• Written request: List each line of the items below that contains the string "Switch", matching case exactly.

• Available data:

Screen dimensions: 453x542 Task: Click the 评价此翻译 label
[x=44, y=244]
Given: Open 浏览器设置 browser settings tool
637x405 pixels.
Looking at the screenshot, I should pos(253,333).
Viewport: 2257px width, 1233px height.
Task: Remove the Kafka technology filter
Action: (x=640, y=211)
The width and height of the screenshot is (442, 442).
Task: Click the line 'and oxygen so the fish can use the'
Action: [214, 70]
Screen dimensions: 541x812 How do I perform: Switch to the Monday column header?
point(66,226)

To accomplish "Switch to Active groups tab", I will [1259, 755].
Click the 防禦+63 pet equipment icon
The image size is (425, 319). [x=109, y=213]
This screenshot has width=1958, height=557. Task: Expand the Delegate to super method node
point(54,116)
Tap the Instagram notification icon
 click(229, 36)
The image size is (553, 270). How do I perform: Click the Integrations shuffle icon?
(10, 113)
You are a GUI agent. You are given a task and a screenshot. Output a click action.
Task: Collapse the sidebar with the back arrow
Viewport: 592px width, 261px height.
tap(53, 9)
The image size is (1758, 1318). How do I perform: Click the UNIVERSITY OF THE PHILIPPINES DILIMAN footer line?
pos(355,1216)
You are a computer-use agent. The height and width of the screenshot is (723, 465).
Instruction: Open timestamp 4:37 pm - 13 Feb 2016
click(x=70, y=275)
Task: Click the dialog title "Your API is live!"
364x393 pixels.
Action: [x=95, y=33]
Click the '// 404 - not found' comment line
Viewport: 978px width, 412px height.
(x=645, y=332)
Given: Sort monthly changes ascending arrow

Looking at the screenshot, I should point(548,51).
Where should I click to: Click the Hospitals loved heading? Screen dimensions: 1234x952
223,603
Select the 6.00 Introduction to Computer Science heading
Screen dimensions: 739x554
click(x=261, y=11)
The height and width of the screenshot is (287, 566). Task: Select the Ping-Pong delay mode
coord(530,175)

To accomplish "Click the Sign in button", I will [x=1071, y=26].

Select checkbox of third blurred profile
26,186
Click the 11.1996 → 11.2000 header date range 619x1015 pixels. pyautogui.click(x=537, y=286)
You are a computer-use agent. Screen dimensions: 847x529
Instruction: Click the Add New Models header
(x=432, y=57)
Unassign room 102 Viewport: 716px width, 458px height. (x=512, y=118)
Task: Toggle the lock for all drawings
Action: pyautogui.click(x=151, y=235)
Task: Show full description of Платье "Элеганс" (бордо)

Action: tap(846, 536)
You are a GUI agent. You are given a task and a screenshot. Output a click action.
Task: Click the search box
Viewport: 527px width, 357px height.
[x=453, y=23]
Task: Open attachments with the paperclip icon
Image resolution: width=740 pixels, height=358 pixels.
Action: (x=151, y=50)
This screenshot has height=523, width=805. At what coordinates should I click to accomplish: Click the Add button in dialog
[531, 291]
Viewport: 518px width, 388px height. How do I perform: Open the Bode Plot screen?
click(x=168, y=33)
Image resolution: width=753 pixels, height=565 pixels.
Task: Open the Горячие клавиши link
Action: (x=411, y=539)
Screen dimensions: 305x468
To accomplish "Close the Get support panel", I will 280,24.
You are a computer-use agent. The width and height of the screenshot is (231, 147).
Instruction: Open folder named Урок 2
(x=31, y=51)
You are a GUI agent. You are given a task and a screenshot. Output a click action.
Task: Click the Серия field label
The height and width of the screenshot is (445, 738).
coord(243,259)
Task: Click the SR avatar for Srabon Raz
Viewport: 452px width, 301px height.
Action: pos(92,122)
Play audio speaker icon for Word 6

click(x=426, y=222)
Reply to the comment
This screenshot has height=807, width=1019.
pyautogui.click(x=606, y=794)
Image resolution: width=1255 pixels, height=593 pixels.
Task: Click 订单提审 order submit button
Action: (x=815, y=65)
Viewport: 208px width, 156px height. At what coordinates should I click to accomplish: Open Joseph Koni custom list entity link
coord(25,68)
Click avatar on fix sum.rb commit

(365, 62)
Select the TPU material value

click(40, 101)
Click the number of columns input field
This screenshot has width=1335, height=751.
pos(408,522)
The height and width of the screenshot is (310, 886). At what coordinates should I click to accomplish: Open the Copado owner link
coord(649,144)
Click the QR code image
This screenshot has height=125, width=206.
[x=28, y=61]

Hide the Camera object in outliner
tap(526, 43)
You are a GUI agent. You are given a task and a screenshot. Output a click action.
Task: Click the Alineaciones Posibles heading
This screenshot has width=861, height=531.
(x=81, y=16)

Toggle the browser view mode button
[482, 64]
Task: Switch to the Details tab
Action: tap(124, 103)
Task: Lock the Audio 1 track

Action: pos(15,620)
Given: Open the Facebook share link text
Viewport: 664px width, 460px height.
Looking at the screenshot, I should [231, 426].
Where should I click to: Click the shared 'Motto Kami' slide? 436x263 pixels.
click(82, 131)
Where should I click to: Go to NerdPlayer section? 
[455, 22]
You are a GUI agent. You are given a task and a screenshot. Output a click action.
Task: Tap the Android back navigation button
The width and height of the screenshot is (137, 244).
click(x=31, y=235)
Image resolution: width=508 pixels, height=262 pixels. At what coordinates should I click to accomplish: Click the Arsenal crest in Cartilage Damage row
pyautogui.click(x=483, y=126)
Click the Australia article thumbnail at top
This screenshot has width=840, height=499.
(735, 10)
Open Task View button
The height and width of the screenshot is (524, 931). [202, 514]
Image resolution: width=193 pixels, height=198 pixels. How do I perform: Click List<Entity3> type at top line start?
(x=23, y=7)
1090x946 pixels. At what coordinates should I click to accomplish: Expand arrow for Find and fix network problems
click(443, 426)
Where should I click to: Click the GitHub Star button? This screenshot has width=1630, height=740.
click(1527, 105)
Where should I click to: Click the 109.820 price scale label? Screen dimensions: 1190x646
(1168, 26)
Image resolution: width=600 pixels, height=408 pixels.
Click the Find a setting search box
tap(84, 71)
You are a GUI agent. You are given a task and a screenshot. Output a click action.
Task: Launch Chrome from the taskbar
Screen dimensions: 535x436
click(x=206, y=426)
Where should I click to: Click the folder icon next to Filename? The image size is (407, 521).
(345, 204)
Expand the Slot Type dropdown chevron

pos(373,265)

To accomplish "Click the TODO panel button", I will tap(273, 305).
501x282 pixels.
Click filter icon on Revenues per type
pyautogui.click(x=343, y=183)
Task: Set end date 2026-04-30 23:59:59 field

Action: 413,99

• Response below:
Screen dimensions: 541x812 How do I perform: Switch to the Monday column header?
To accomplish "Switch to Active groups tab", I will [1259, 755].
Task: Switch to the Details tab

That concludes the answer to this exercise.